• EXERCISE OBJECTIVE:
Nothing but a number belongs in the answer: the count of lines below that contain the word "screenshot".

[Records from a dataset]
***

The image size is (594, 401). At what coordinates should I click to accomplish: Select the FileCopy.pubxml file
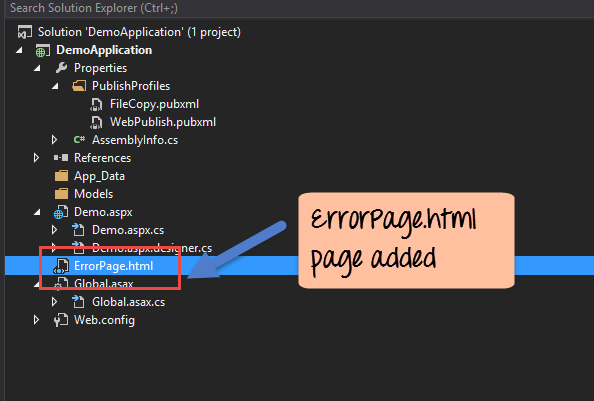click(154, 104)
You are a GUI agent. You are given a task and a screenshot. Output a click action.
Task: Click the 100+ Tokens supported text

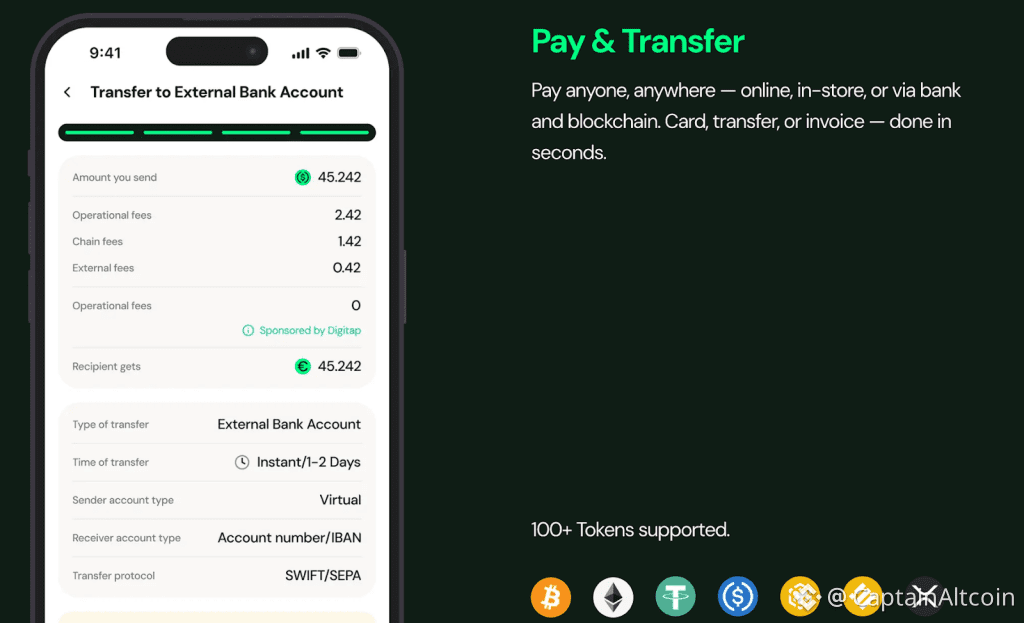pos(630,530)
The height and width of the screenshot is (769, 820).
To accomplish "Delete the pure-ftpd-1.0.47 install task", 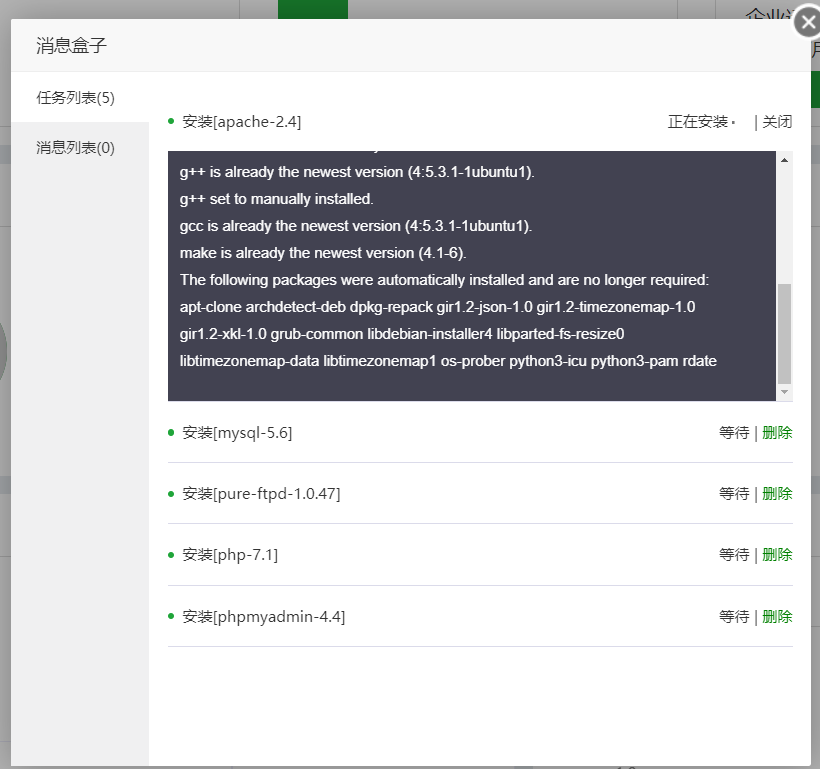I will pyautogui.click(x=777, y=494).
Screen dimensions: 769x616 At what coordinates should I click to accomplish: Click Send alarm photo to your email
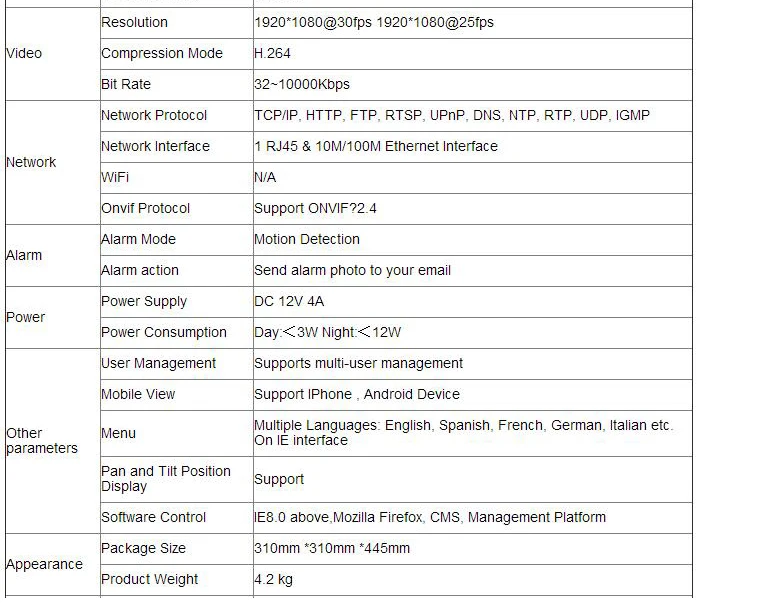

***

• FINISHED TASK:
2